**What you have to do**.
Copy every record below exactly as it appears.

↓

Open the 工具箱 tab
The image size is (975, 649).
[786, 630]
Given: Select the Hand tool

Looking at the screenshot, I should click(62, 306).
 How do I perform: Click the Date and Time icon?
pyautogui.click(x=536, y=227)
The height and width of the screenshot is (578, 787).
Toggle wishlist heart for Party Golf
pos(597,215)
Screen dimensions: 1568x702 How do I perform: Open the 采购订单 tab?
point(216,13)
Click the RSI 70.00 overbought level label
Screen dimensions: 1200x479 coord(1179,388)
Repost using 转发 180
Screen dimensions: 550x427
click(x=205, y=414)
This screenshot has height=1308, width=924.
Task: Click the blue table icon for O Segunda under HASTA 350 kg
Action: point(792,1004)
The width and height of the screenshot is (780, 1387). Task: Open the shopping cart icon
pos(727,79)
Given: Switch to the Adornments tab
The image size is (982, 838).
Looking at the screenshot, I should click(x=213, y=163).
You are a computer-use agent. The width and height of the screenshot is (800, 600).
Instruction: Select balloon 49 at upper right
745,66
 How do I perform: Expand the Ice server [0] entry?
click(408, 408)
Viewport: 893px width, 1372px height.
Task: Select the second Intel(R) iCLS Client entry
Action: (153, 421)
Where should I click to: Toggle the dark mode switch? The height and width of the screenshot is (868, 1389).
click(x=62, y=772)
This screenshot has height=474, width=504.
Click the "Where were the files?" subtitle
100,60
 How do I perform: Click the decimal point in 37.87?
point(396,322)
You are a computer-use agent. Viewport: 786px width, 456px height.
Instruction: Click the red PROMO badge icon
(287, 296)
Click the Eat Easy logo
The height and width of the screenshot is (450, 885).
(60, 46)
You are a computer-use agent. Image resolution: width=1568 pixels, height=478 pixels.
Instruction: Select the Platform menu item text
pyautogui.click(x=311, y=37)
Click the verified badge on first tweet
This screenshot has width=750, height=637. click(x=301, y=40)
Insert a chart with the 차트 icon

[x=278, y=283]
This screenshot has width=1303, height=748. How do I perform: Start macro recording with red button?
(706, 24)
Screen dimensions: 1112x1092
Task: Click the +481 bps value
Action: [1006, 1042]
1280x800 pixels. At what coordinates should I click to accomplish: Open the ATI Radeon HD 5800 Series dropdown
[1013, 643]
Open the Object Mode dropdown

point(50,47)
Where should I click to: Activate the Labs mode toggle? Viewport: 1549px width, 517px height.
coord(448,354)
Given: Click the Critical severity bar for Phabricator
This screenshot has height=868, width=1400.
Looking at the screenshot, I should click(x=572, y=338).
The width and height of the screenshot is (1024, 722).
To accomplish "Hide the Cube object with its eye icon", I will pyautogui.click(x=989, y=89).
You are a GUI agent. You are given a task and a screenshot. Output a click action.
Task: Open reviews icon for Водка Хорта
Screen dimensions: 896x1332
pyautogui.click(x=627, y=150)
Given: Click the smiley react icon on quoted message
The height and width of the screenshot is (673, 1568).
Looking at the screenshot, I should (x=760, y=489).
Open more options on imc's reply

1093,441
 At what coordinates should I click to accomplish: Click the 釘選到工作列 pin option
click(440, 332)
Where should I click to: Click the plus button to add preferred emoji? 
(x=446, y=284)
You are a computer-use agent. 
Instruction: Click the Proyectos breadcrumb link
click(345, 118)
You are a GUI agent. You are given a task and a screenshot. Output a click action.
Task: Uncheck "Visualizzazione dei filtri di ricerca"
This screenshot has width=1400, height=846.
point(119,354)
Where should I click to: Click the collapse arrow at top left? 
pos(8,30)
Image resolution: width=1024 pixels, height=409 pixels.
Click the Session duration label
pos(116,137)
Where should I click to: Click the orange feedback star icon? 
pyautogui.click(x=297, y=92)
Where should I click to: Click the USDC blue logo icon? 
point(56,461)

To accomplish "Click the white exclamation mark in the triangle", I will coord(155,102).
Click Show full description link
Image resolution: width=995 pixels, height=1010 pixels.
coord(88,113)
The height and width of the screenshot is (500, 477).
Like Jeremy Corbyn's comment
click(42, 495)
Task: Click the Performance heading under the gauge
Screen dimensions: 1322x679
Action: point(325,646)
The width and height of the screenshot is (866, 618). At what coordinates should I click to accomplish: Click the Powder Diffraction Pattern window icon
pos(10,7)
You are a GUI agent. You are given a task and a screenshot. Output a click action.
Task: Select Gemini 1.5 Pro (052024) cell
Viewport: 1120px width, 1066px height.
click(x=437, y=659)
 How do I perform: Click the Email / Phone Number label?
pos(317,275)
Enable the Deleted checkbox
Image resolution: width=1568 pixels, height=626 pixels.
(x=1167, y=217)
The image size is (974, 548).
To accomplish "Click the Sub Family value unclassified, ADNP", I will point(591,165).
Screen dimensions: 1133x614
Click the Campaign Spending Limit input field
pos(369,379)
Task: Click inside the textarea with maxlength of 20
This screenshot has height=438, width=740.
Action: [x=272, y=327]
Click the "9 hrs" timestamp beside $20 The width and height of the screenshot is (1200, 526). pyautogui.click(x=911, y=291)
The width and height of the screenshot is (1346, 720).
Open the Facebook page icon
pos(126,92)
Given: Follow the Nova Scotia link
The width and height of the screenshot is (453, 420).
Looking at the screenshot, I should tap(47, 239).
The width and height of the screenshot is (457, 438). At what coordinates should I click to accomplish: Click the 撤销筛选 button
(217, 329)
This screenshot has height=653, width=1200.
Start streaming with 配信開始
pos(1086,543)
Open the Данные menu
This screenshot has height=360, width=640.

↑

**Answer below**.
Open the 工具箱 tab
The image size is (975, 649).
[786, 630]
Given: Select the Hand tool

Looking at the screenshot, I should click(62, 306).
 How do I perform: Click the Date and Time icon?
pyautogui.click(x=536, y=227)
The height and width of the screenshot is (578, 787).
Toggle wishlist heart for Party Golf
pos(597,215)
Screen dimensions: 1568x702 How do I perform: Open the 采购订单 tab?
point(216,13)
Click the RSI 70.00 overbought level label
Screen dimensions: 1200x479 coord(1179,388)
Repost using 转发 180
Screen dimensions: 550x427
click(x=205, y=414)
This screenshot has height=1308, width=924.
Task: Click the blue table icon for O Segunda under HASTA 350 kg
Action: point(792,1004)
The width and height of the screenshot is (780, 1387). Task: Open the shopping cart icon
pos(727,79)
Given: Switch to the Adornments tab
The image size is (982, 838).
Looking at the screenshot, I should click(x=213, y=163).
You are a computer-use agent. The width and height of the screenshot is (800, 600).
Instruction: Select balloon 49 at upper right
745,66
 How do I perform: Expand the Ice server [0] entry?
click(408, 408)
Viewport: 893px width, 1372px height.
Task: Select the second Intel(R) iCLS Client entry
Action: (153, 421)
Where should I click to: Toggle the dark mode switch? The height and width of the screenshot is (868, 1389).
click(x=62, y=772)
This screenshot has height=474, width=504.
Click the "Where were the files?" subtitle
100,60
 How do I perform: Click the decimal point in 37.87?
point(396,322)
You are a computer-use agent. Viewport: 786px width, 456px height.
Instruction: Click the red PROMO badge icon
(287, 296)
Click the Eat Easy logo
The height and width of the screenshot is (450, 885).
(60, 46)
You are a computer-use agent. Image resolution: width=1568 pixels, height=478 pixels.
Instruction: Select the Platform menu item text
pyautogui.click(x=311, y=37)
Click the verified badge on first tweet
This screenshot has width=750, height=637. click(x=301, y=40)
Insert a chart with the 차트 icon

[x=278, y=283]
This screenshot has width=1303, height=748. How do I perform: Start macro recording with red button?
(706, 24)
Screen dimensions: 1112x1092
Task: Click the +481 bps value
Action: [1006, 1042]
1280x800 pixels. At what coordinates should I click to accomplish: Open the ATI Radeon HD 5800 Series dropdown
[1013, 643]
Open the Object Mode dropdown

point(50,47)
Where should I click to: Activate the Labs mode toggle? Viewport: 1549px width, 517px height.
coord(448,354)
Given: Click the Critical severity bar for Phabricator
This screenshot has height=868, width=1400.
Looking at the screenshot, I should click(x=572, y=338).
The width and height of the screenshot is (1024, 722).
To accomplish "Hide the Cube object with its eye icon", I will pyautogui.click(x=989, y=89).
You are a GUI agent. You are given a task and a screenshot. Output a click action.
Task: Open reviews icon for Водка Хорта
Screen dimensions: 896x1332
pyautogui.click(x=627, y=150)
Given: Click the smiley react icon on quoted message
The height and width of the screenshot is (673, 1568).
Looking at the screenshot, I should (x=760, y=489).
Open more options on imc's reply

1093,441
 At what coordinates should I click to accomplish: Click the 釘選到工作列 pin option
click(440, 332)
Where should I click to: Click the plus button to add preferred emoji? 
(x=446, y=284)
You are a computer-use agent. 
Instruction: Click the Proyectos breadcrumb link
click(345, 118)
You are a GUI agent. You are given a task and a screenshot. Output a click action.
Task: Uncheck "Visualizzazione dei filtri di ricerca"
This screenshot has width=1400, height=846.
point(119,354)
Where should I click to: Click the collapse arrow at top left? 
pos(8,30)
Image resolution: width=1024 pixels, height=409 pixels.
Click the Session duration label
pos(116,137)
Where should I click to: Click the orange feedback star icon? 
pyautogui.click(x=297, y=92)
Where should I click to: Click the USDC blue logo icon? 
point(56,461)

To accomplish "Click the white exclamation mark in the triangle", I will coord(155,102).
Click Show full description link
Image resolution: width=995 pixels, height=1010 pixels.
coord(88,113)
The height and width of the screenshot is (500, 477).
Like Jeremy Corbyn's comment
click(42, 495)
Task: Click the Performance heading under the gauge
Screen dimensions: 1322x679
Action: point(325,646)
The width and height of the screenshot is (866, 618). At what coordinates should I click to accomplish: Click the Powder Diffraction Pattern window icon
pos(10,7)
You are a GUI agent. You are given a task and a screenshot. Output a click action.
Task: Select Gemini 1.5 Pro (052024) cell
Viewport: 1120px width, 1066px height.
click(x=437, y=659)
 How do I perform: Click the Email / Phone Number label?
pos(317,275)
Enable the Deleted checkbox
Image resolution: width=1568 pixels, height=626 pixels.
(x=1167, y=217)
The image size is (974, 548).
To accomplish "Click the Sub Family value unclassified, ADNP", I will point(591,165).
Screen dimensions: 1133x614
Click the Campaign Spending Limit input field
pos(369,379)
Task: Click inside the textarea with maxlength of 20
This screenshot has height=438, width=740.
Action: [x=272, y=327]
Click the "9 hrs" timestamp beside $20 The width and height of the screenshot is (1200, 526). pyautogui.click(x=911, y=291)
The width and height of the screenshot is (1346, 720).
Open the Facebook page icon
pos(126,92)
Given: Follow the Nova Scotia link
The width and height of the screenshot is (453, 420).
Looking at the screenshot, I should tap(47, 239).
The width and height of the screenshot is (457, 438). At what coordinates should I click to accomplish: Click the 撤销筛选 button
(217, 329)
This screenshot has height=653, width=1200.
Start streaming with 配信開始
pos(1086,543)
Open the Данные menu
This screenshot has height=360, width=640.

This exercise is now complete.